New muscle growth can be determined by many factors. Food, supplementation, training protocols and even rep ranges / tempos. However I feel the most neglected aspect of sparking new muscle growth are basic compound movements. Quite often I see trainees spending large amounts of time doing isolation work but no compounds.
The importance of compound lifts is ten-fold. I do feel that isolation work and many advanced training techniques have their place. But when asked by any lifter whats the best method for size and strength I immediately resort to a basic strength routine which focuses on heavy multi-joint compound exercises.
The reason why compound lifts are extremely important are due to the fact that the exercises recruit several muscle groups to work at once. As an example, pull-ups are great for building your upper back strength, but they also stimulate growth in the biceps, the shoulders, and even the chest.
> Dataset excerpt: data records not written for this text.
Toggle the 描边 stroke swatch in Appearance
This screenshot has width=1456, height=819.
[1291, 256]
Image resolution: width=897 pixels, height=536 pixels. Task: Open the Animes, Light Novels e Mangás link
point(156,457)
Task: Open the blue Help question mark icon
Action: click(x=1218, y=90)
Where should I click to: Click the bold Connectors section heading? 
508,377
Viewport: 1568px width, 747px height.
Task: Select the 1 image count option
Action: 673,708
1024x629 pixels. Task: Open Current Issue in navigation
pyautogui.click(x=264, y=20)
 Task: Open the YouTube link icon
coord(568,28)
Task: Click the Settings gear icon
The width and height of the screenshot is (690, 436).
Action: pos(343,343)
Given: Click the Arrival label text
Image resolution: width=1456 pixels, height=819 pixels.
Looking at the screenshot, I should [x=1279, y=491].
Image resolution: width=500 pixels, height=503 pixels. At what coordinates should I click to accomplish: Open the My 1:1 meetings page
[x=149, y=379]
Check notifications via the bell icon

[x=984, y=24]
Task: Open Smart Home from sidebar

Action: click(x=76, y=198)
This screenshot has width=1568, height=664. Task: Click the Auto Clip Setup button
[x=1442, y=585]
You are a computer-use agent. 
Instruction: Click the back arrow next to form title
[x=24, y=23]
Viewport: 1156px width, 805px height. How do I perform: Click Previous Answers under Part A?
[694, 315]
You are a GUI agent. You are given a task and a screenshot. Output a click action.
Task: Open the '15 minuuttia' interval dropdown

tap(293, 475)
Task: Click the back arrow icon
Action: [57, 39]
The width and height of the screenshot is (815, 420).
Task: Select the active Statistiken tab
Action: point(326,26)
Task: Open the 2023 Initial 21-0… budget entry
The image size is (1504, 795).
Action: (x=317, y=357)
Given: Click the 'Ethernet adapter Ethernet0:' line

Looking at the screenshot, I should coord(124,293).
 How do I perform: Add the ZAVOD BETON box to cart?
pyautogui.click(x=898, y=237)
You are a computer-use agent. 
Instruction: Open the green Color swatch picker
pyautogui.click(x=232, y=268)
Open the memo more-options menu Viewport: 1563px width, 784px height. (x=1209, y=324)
As well as giving you a nice ab workout because you want to keep them tight for stability.
Starting with a basic strength training routine is always a good idea. As you progress in your lifting you can build your own programs. I feel that even at the most advanced stages of your lifting compound exercises should be at the fore front of any training regimen.
To get you started here are some awesome compound exercises that are a staple in my routines and what I always suggest to anyone looking for more size and strength.
- Back Squats
- Front Squats
- Stiff Legged Deadlifts
- Good Mornings
- Barbell Lunges
- Deadlifts
- Bent Over Parallel Barbell Rows
- Pull ups
- Dips
- Overhead Press
- Behind the Neck Press
- Upright Rows / High Pulls
- Power Shrugs
- Bench Press
- Close Grip Bench Press
The saying ‘Less is More” was never truer when it comes to bodybuilding, strength gains, and packing on massive muscle. Train hard. Focus on form and you will be pleasantly surprised what a simple routine made up of compound lifts can do for you.